Full v0.3.20 table: [`benchmarks/results/2026-06-11-public.md`](benchmarks/results/2026-06-11-public.md). This is scoped benchmark evidence, not a universal quality claim.
The expanded 109-case public suite is the current optimization baseline:
**57.0% recall / 50.6% token precision**. It is broader and harder than the
8-case published table, and recall remains the active improvement target.
Reproduce the expanded public suite:

```bash
agentpack benchmark --public-suite --reproduce v0.3.20
```

Benchmark methodology lives under [`benchmarks/results/v0.3.20/`](benchmarks/results/v0.3.20/methodology.md).

### Next Release Benchmark Target

The next benchmark release target is to raise the expanded public suite from the
current **57.0% recall / 50.6% token precision** baseline to **65%+ recall**
while keeping token precision at **50%+**. The target should be measured on the
same 100+ public historical-commit suite, with per-language slices published so
precision gains are not hiding TypeScript, Go, Java, or monorepo regressions.

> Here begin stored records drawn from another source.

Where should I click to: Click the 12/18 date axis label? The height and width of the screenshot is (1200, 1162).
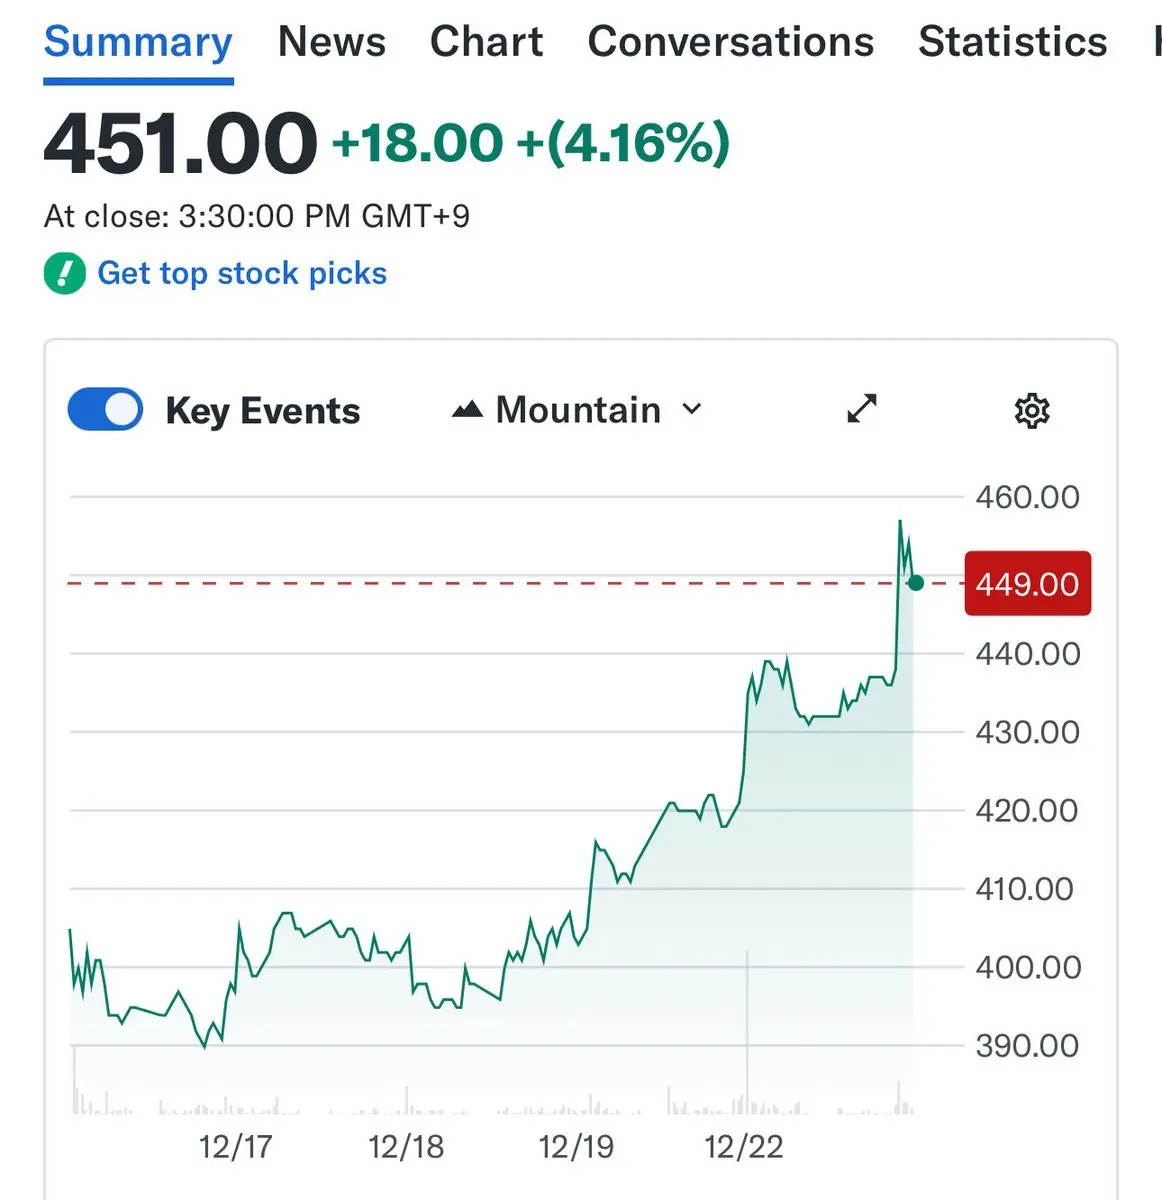[x=405, y=1146]
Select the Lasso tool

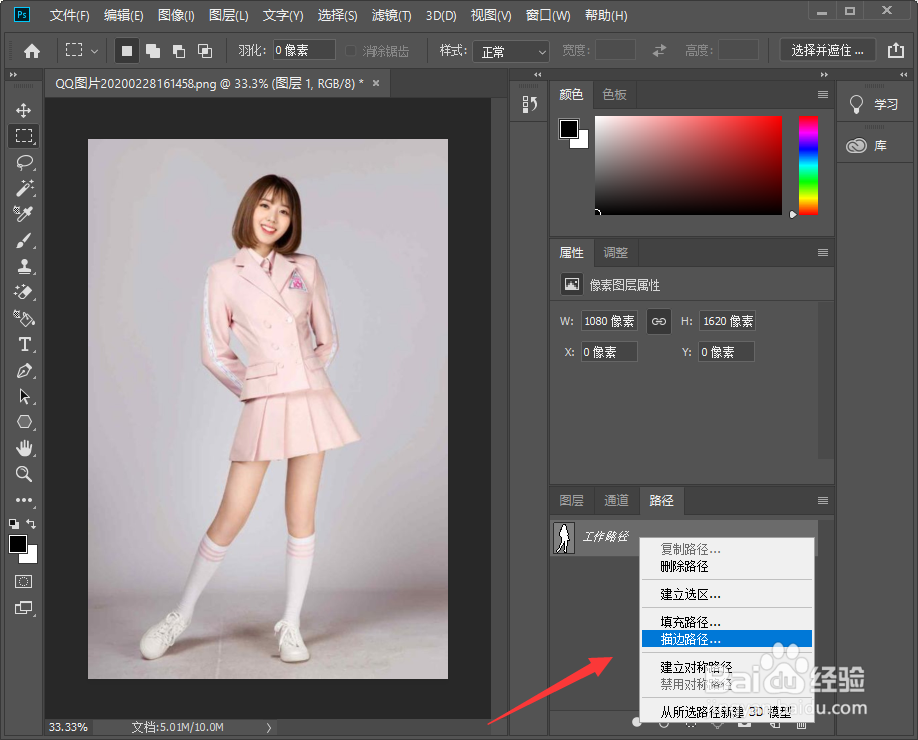click(x=24, y=162)
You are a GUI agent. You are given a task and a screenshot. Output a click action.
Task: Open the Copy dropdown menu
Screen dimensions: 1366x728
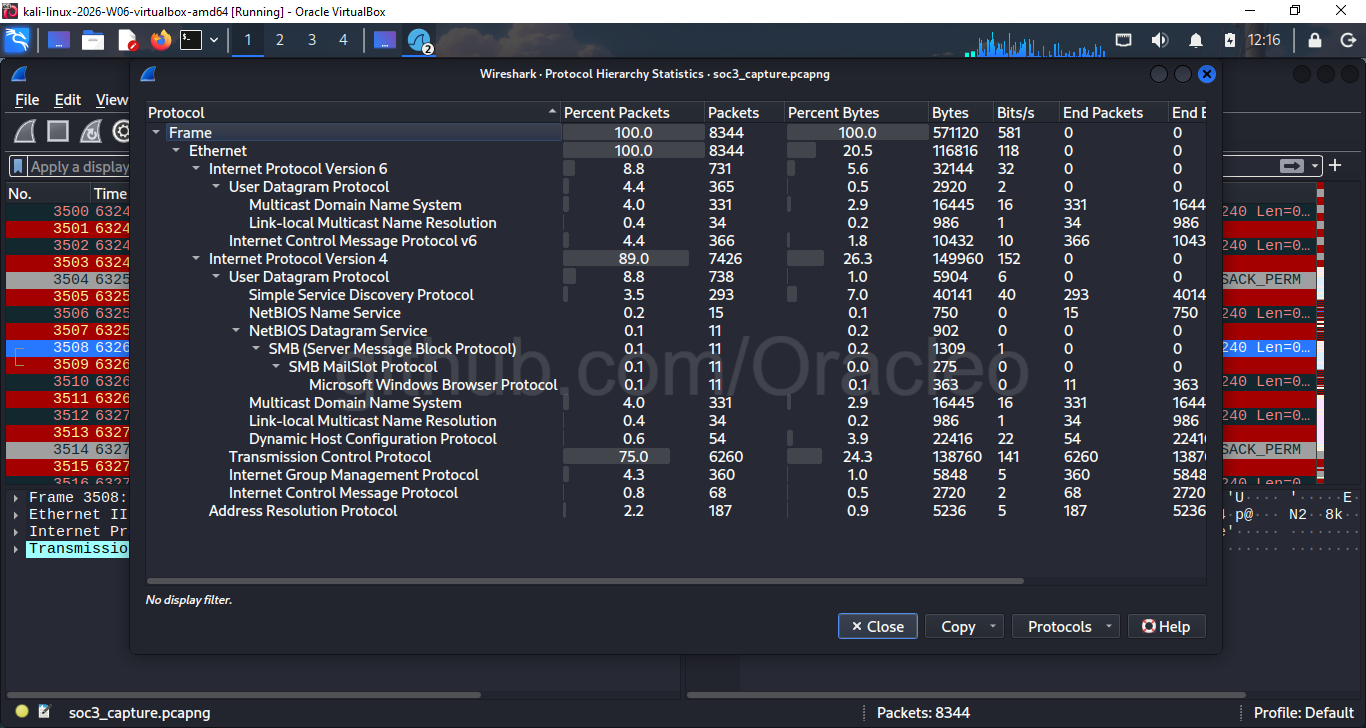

Decision gate for the next public table:

- full-suite recall is at least 65.0%
- full-suite token precision is at least 50.0%
- no major language or task slice loses more than 2 recall points
- Vite/TypeScript, Gin/Go, and NestJS monorepo misses are reported separately
- any AgentPack-vs-no-AgentPack A/B claim includes task success, tool calls,
  token cost, and time-to-first-correct-file

## Trust

AgentPack is MIT licensed, local-first, and uses PyPI Trusted Publishing plus
npm provenance for release artifacts. See [`SECURITY.md`](SECURITY.md),
[`docs/privacy.md`](docs/privacy.md), [`docs/threat-model.md`](docs/threat-model.md),
and [`docs/data-flow.md`](docs/data-flow.md).

## Use Cases

Start with the [docs index](docs/index.md), or jump to guides for
[Claude Code](docs/claude-code-context-engine.md), [MCP](docs/mcp-context-engine.md),
[Cursor](docs/cursor-context-packing.md), [token usage](docs/reduce-claude-code-token-usage.md),
and [how AgentPack works](docs/how-agentpack-works.md).

## Install

```bash
pipx install agentpack-cli
agentpack --version
```

Requires Python 3.10+. The PyPI package is `agentpack-cli`; the command is `agentpack`. Use `pipx` for normal installs because many macOS/Linux Python distributions block global `pip install` with PEP 668's `externally-managed-environment` error. If you prefer `pip`, install inside a virtual environment.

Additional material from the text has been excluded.